Audiotech Healthcare Enters Into Arrangement Agreement for Proposed Going-
Posted: Tuesday Sep 11 9:51:08AM 2012
Audiotech Healthcare Enters Into Arrangement Agreement for Proposed Going-Private Transaction
THIS PRESS RELEASE IS NOT FOR DISTRIBUTION IN THE UNITED STATES
OR TO U.S. NEWS AGENCIES
Kamloops, British Columbia CANADA, September 10, 2012 /FSC/ - Audiotech Healthcare Corporation (AUD - TSX Venture), announces (as an update to its prior news release of July 24, 2012) that the Board of Directors has, on recommendation of the Special Committee based on receipt of a comprehensive valuation report and other due diligence and deliberations, accepted the proposal from AHC Acquisition Inc. whereby AHC will acquire (the "Transaction") all of the outstanding common shares of Audiotech Healthcare (other than shares held by the Iadarola Group) at a price of $0.35 per share and Audiotech has entered into a formal Arrangement Agreement dated September 10, 2012 with AHC whereby the Transaction will be effected by way of statutory plan of arrangement under the BC Business Corporations Act.
Among other conditions, the Transaction requires the approval of Audiotech's shareholders by special resolution, as well as majority of the minority approval pursuant to the policies of the TSX Venture Exchange, approval of the Supreme Court of British Columbia and acceptance by the Exchange.

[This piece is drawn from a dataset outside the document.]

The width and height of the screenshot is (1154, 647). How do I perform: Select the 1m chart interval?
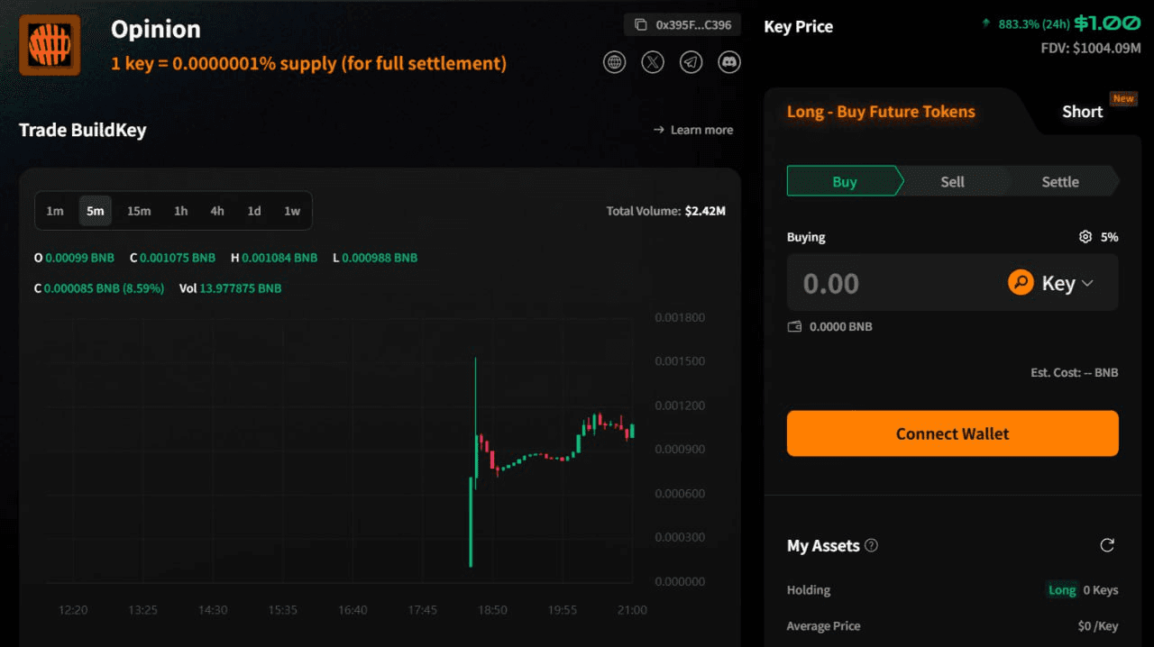click(x=55, y=211)
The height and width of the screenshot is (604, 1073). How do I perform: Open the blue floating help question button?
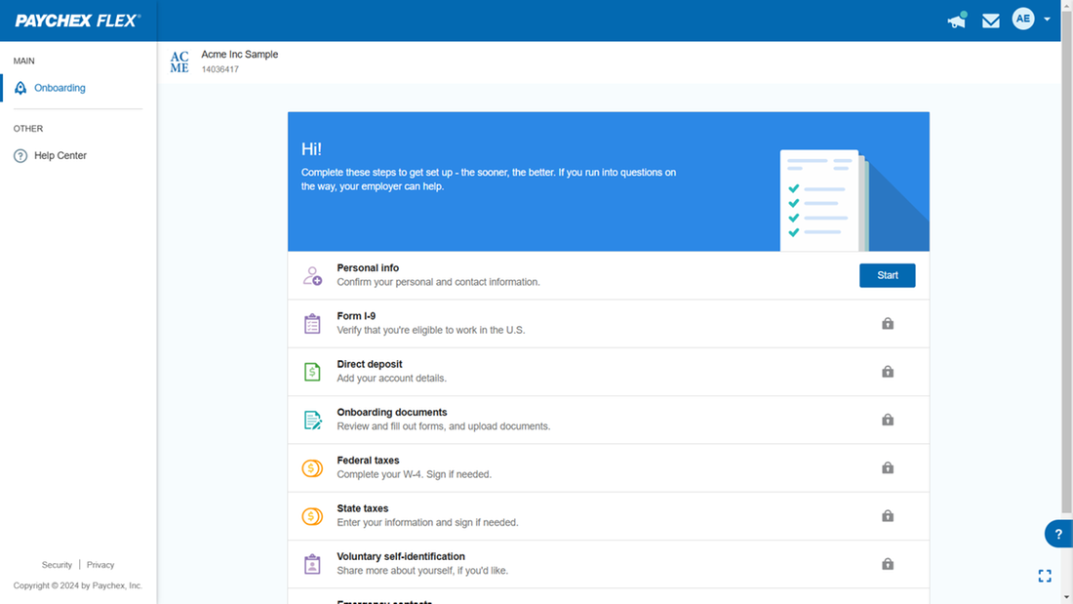click(x=1058, y=534)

The parties continue to prepare documentation and work towards obtaining the necessary approvals and acceptances, including the calling of a special meeting at which Audiotech shareholder approvals will be sought.
Assuming completion of the proposed Transaction, the common shares of Audiotech Healthcare will be delisted and no longer publicly traded and Audiotech Healthcare will apply under securities legislation to cease reporting in each jurisdiction where it is currently reporting.
Audiotech Healthcare's shares are listed and posted for trading on Tier 1 of the TSX Venture Exchange under the symbol "AUD." For more information on Audiotech Healthcare, contact Osvaldo (Ozzie) Iadarola, President & CEO, at (250) 372-5847, or Doren Quinton of QIS Capital, investor relations, at (250) 377-1182, or visit Audiotech Healthcare's website at www.audiotech.org. Audiotech Healthcare's public disclosure documents are available for viewing under its issuer profile on SEDAR at www.sedar.com.
AUDIOTECH HEALTHCARE CORPORATION
First Bank Building
760-175 Second Avenue
Kamloops, B.C. V2C 5W1
Phone: (250) 372-5847
Fax: (250) 372-3859
Except for historical information contained herein this document contains forward-looking statements. These statements contain known and unknown risks and uncertainties that may cause the company's actual results or outcomes to be materially different from those anticipated and discussed herein. Forward-looking statements are based on the beliefs, estimates and opinions of the company's management on the date the statements are made. Audiotech Healthcare Corporation undertakes no obligation to update these forward-looking statements in the event that management's beliefs, estimates or opinions, or other factors, should change, except as required by law.
Completion of the Transaction is subject to a number of conditions, including Exchange acceptance and disinterested Shareholder approval. The Transaction cannot close until the required shareholder approval is obtained. There can be no assurance that the Transaction will be completed as proposed or at all.
Investors are cautioned that, except as disclosed in the Management Information Circular to be prepared in connection with the Transaction, any information released or received with respect to the Transaction may not be accurate or complete and should not be relied upon. Trading in the securities of Audiotech Healthcare Corporation should be considered highly speculative.
The TSX Venture Exchange has in no way passed upon the merits of the proposed Transaction and has neither approved nor disapproved the contents of this press release.
Neither the TSX Venture Exchange nor its Regulation Services Provider (as that term is defined in the policies of the TSX Venture Exchange) accepts responsibility for the adequacy or accuracy of this news release.
THIS PRESS RELEASE, REQUIRED BY APPLICABLE CANADIAN LAWS, IS NOT FOR DISTRIBUTION TO U.S. NEWS SERVICES OR FOR DISSEMINATION IN THE UNITED STATES, AND DOES NOT CONSTITUTE AN OFFER OF THE SECURITIES DESCRIBED HEREIN. THESE SECURITIES HAVE NOT BEEN REGISTERED UNDER THE UNITED STATES SECURITIES ACT OF 1933, AS AMENDED, OR ANY STATE SECURITIES LAWS, AND MAY NOT BE OFFERED OR SOLD IN THE UNITED STATES OR TO U.S. PERSONS UNLESS REGISTERED OR EXEMPT THEREFROM.